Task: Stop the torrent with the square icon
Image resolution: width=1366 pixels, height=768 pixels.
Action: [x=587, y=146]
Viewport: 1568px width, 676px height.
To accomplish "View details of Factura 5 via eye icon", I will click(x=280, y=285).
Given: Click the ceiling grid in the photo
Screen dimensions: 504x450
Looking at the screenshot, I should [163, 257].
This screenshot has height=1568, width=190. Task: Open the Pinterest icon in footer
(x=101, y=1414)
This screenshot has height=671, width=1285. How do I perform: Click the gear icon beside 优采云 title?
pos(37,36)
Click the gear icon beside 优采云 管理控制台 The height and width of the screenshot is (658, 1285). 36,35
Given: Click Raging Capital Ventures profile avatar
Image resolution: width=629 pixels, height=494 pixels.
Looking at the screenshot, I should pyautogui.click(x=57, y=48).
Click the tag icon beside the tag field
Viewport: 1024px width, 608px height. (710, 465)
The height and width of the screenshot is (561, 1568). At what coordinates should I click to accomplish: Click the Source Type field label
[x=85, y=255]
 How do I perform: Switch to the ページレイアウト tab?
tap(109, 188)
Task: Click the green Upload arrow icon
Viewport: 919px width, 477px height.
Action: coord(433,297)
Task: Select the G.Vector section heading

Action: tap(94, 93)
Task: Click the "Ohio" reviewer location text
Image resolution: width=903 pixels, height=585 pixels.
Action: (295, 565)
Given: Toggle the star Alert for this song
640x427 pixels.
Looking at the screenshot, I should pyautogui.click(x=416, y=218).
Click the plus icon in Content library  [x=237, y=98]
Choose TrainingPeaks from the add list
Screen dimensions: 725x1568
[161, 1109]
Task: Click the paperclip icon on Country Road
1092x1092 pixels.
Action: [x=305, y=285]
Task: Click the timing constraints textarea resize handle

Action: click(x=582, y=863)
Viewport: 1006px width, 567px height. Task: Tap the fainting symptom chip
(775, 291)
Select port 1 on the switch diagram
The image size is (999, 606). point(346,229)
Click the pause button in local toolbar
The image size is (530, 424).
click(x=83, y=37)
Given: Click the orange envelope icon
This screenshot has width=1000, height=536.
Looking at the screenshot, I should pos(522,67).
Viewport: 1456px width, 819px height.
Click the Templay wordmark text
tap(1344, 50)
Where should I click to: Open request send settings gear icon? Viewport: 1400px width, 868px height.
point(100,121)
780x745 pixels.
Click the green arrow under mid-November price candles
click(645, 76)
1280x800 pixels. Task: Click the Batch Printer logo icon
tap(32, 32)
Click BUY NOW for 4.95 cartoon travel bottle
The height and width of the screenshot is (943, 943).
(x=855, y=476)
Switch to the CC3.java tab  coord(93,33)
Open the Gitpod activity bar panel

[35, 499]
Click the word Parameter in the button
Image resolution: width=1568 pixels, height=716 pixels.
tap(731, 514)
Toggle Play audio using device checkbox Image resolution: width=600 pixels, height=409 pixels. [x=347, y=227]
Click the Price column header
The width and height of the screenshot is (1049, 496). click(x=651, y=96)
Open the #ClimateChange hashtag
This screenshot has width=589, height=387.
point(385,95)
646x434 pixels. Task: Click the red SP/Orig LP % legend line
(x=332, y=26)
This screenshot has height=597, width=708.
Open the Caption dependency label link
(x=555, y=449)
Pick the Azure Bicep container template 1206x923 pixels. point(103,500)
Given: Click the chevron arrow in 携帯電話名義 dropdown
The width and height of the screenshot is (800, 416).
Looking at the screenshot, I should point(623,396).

◇ ◇ ◇ ◇ ◇

TRY IT
Send back every record, precisely as written.

OUTPUT FOR THIS EXERCISE
Task: Stop the torrent with the square icon
Image resolution: width=1366 pixels, height=768 pixels.
Action: [x=587, y=146]
Viewport: 1568px width, 676px height.
To accomplish "View details of Factura 5 via eye icon", I will click(x=280, y=285).
Given: Click the ceiling grid in the photo
Screen dimensions: 504x450
Looking at the screenshot, I should [163, 257].
This screenshot has height=1568, width=190. Task: Open the Pinterest icon in footer
(x=101, y=1414)
This screenshot has height=671, width=1285. How do I perform: Click the gear icon beside 优采云 title?
pos(37,36)
Click the gear icon beside 优采云 管理控制台 The height and width of the screenshot is (658, 1285). 36,35
Given: Click Raging Capital Ventures profile avatar
Image resolution: width=629 pixels, height=494 pixels.
Looking at the screenshot, I should pyautogui.click(x=57, y=48).
Click the tag icon beside the tag field
Viewport: 1024px width, 608px height. (710, 465)
The height and width of the screenshot is (561, 1568). At what coordinates should I click to accomplish: Click the Source Type field label
[x=85, y=255]
 How do I perform: Switch to the ページレイアウト tab?
tap(109, 188)
Task: Click the green Upload arrow icon
Viewport: 919px width, 477px height.
Action: coord(433,297)
Task: Select the G.Vector section heading

Action: tap(94, 93)
Task: Click the "Ohio" reviewer location text
Image resolution: width=903 pixels, height=585 pixels.
Action: (295, 565)
Given: Toggle the star Alert for this song
640x427 pixels.
Looking at the screenshot, I should pyautogui.click(x=416, y=218).
Click the plus icon in Content library  [x=237, y=98]
Choose TrainingPeaks from the add list
Screen dimensions: 725x1568
[161, 1109]
Task: Click the paperclip icon on Country Road
1092x1092 pixels.
Action: [x=305, y=285]
Task: Click the timing constraints textarea resize handle

Action: click(x=582, y=863)
Viewport: 1006px width, 567px height. Task: Tap the fainting symptom chip
(775, 291)
Select port 1 on the switch diagram
The image size is (999, 606). point(346,229)
Click the pause button in local toolbar
The image size is (530, 424).
click(x=83, y=37)
Given: Click the orange envelope icon
This screenshot has width=1000, height=536.
Looking at the screenshot, I should pos(522,67).
Viewport: 1456px width, 819px height.
Click the Templay wordmark text
tap(1344, 50)
Where should I click to: Open request send settings gear icon? Viewport: 1400px width, 868px height.
point(100,121)
780x745 pixels.
Click the green arrow under mid-November price candles
click(645, 76)
1280x800 pixels. Task: Click the Batch Printer logo icon
tap(32, 32)
Click BUY NOW for 4.95 cartoon travel bottle
The height and width of the screenshot is (943, 943).
(x=855, y=476)
Switch to the CC3.java tab  coord(93,33)
Open the Gitpod activity bar panel

[35, 499]
Click the word Parameter in the button
Image resolution: width=1568 pixels, height=716 pixels.
tap(731, 514)
Toggle Play audio using device checkbox Image resolution: width=600 pixels, height=409 pixels. [x=347, y=227]
Click the Price column header
The width and height of the screenshot is (1049, 496). click(x=651, y=96)
Open the #ClimateChange hashtag
This screenshot has width=589, height=387.
point(385,95)
646x434 pixels. Task: Click the red SP/Orig LP % legend line
(x=332, y=26)
This screenshot has height=597, width=708.
Open the Caption dependency label link
(x=555, y=449)
Pick the Azure Bicep container template 1206x923 pixels. point(103,500)
Given: Click the chevron arrow in 携帯電話名義 dropdown
The width and height of the screenshot is (800, 416).
Looking at the screenshot, I should point(623,396).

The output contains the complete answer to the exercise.